• EXERCISE DETAILS:
Start with the line that holds "1008x1183 pixels.". Please copy it and each remaining line below exactly, leaving pictures out.

• DATA SHOWN:
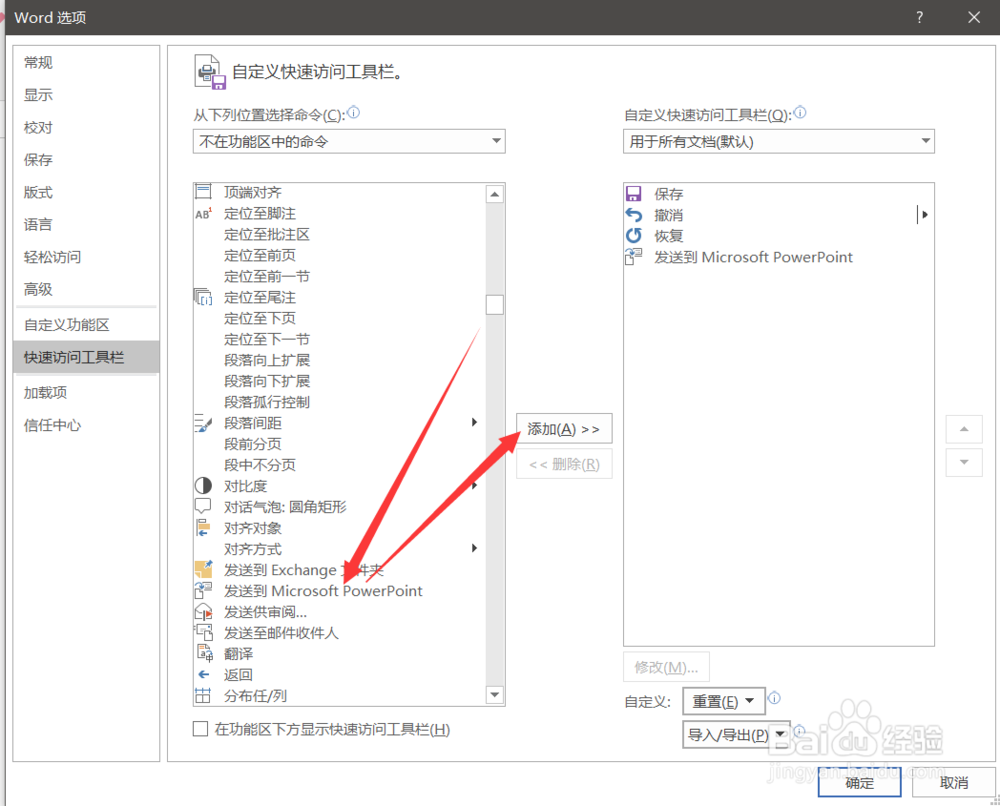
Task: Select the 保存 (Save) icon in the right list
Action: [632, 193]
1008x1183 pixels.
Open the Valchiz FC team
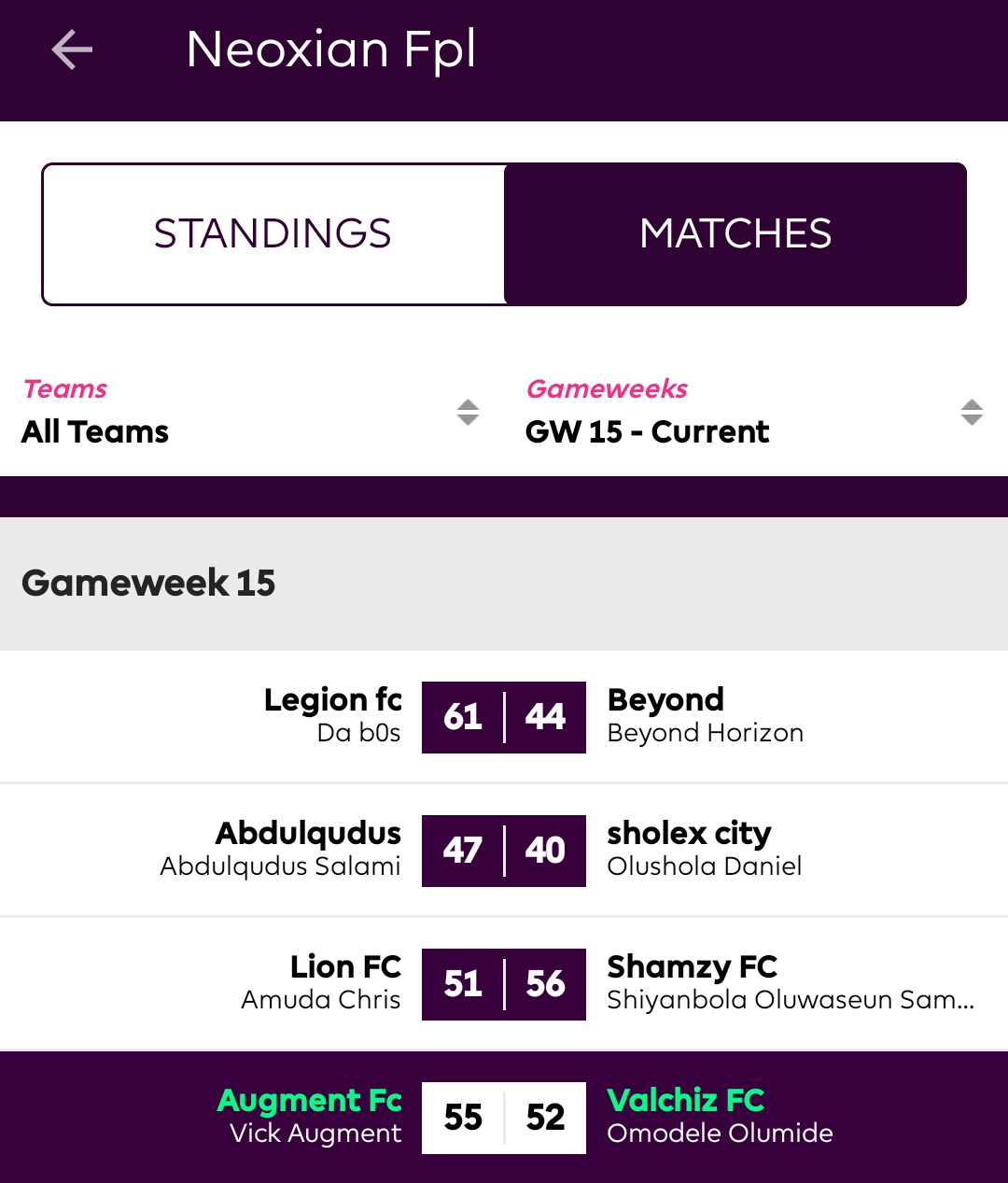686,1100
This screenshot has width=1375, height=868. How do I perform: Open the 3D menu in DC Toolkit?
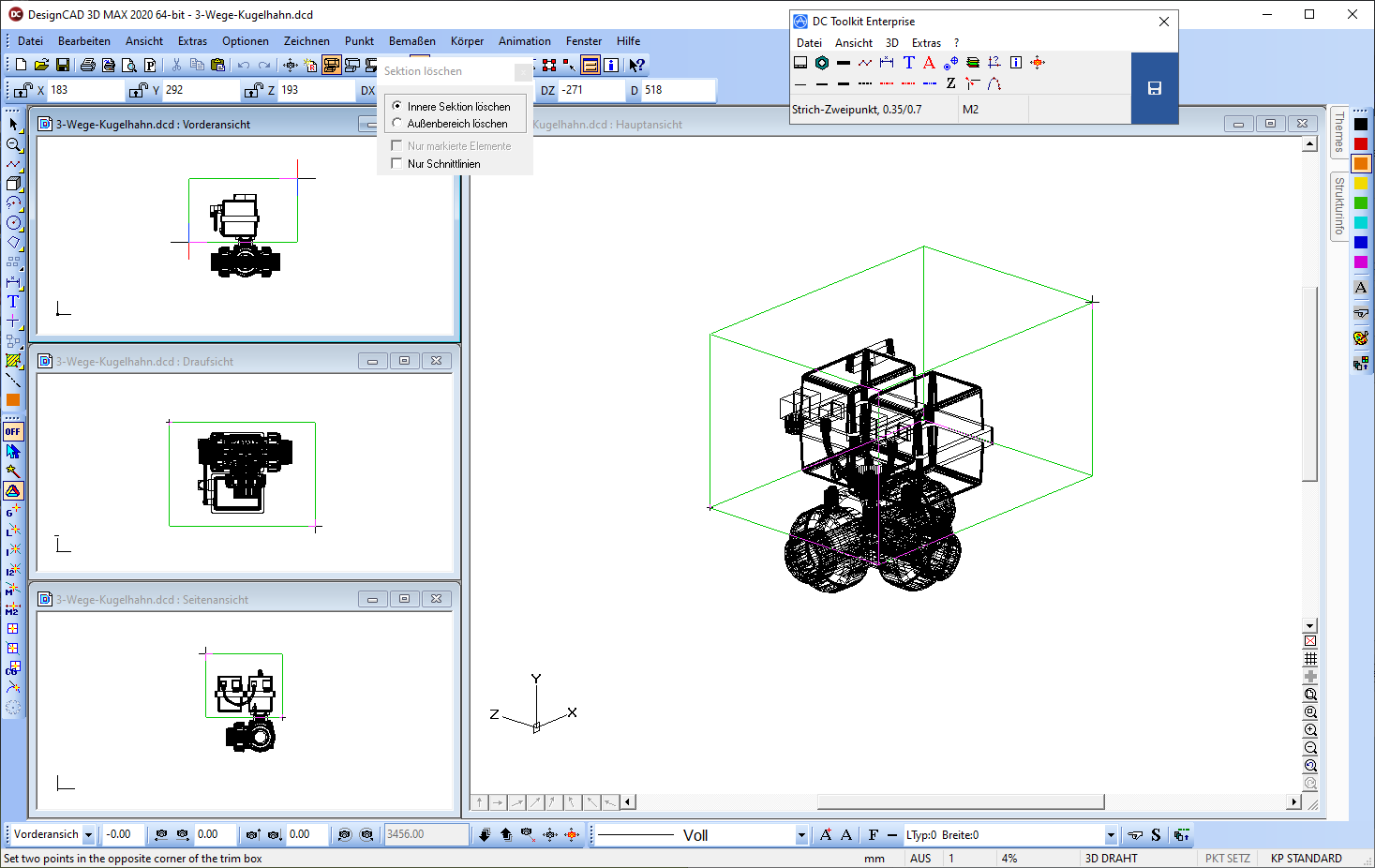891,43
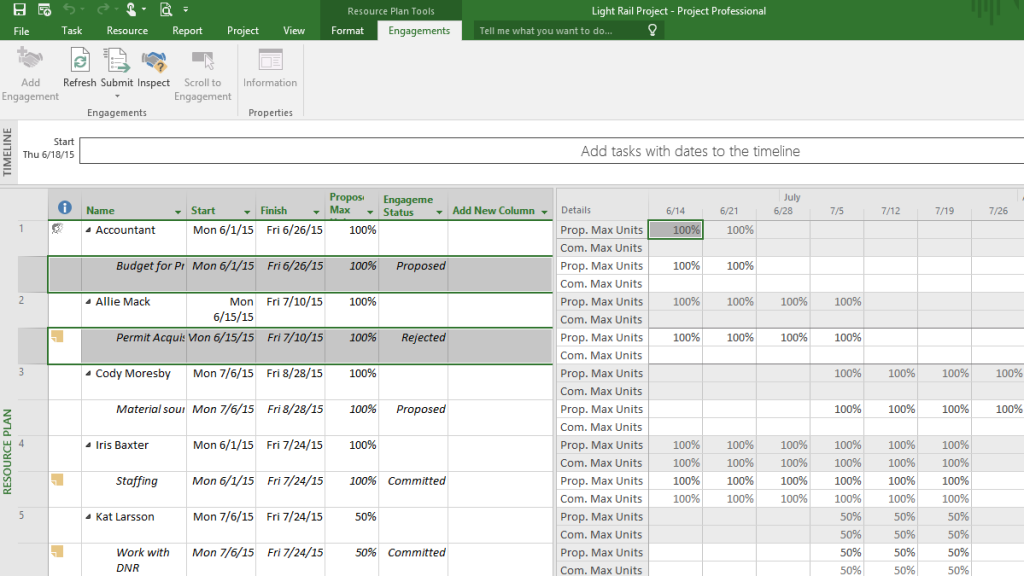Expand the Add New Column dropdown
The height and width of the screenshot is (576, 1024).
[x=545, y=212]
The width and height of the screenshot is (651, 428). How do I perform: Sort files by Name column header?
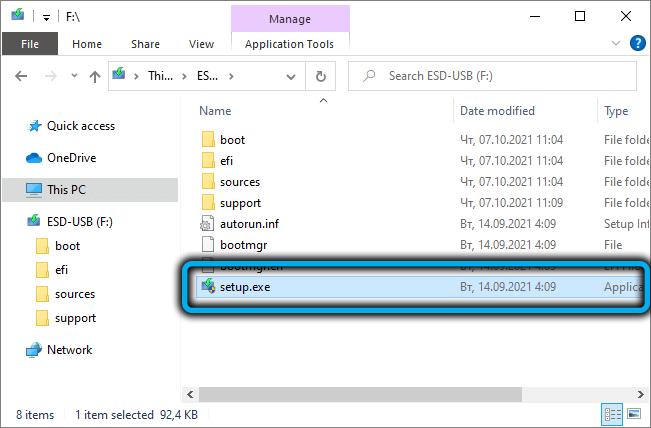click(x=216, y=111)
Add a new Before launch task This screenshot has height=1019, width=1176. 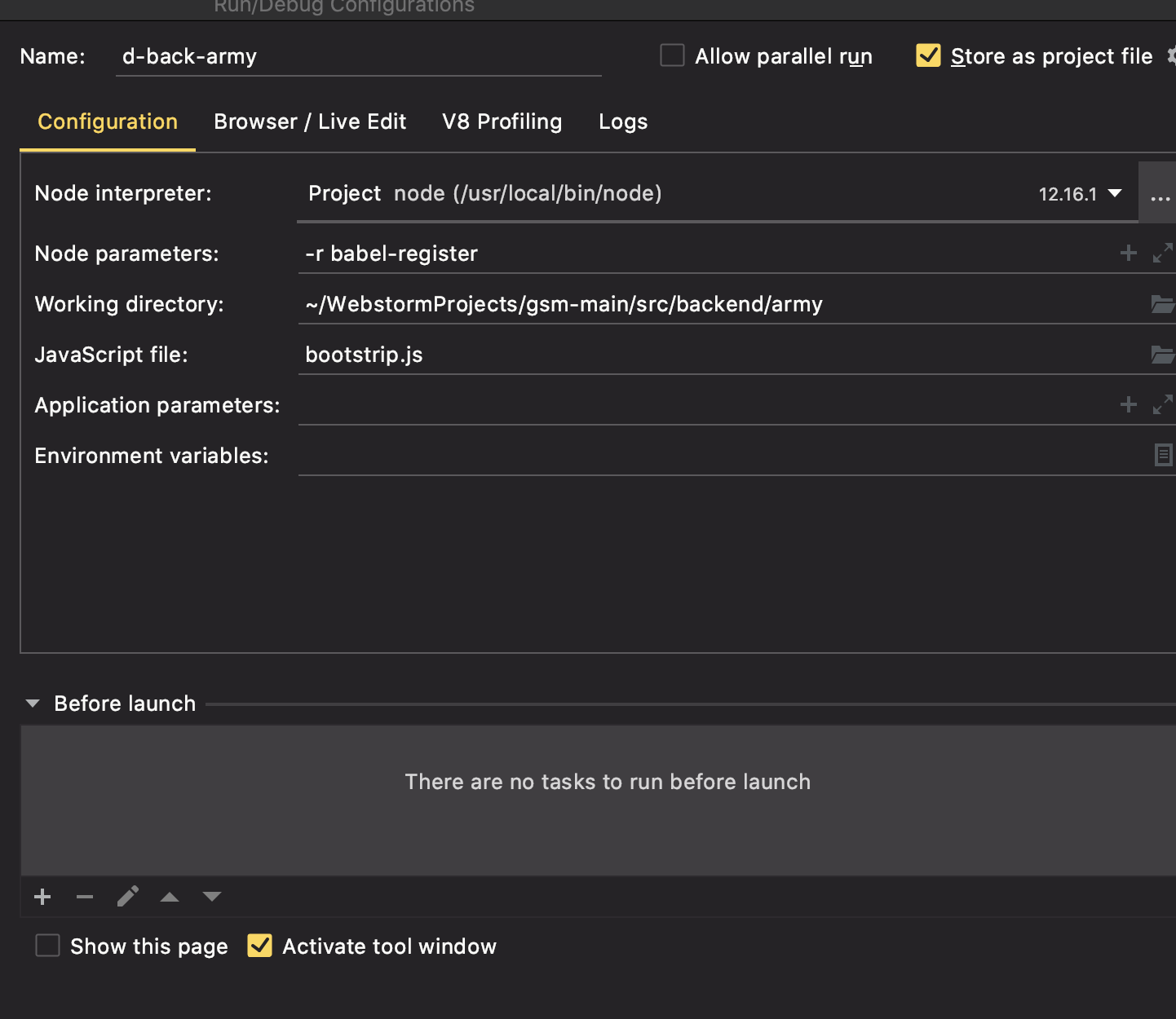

• TASK ANSWER:
1008x1183 pixels.
Open the Valchiz FC team
686,1100
This screenshot has width=1375, height=868. How do I perform: Open the 3D menu in DC Toolkit?
891,43
Expand the Add New Column dropdown
The height and width of the screenshot is (576, 1024).
[x=545, y=212]
The width and height of the screenshot is (651, 428). How do I perform: Sort files by Name column header?
click(x=216, y=111)
Add a new Before launch task This screenshot has height=1019, width=1176. 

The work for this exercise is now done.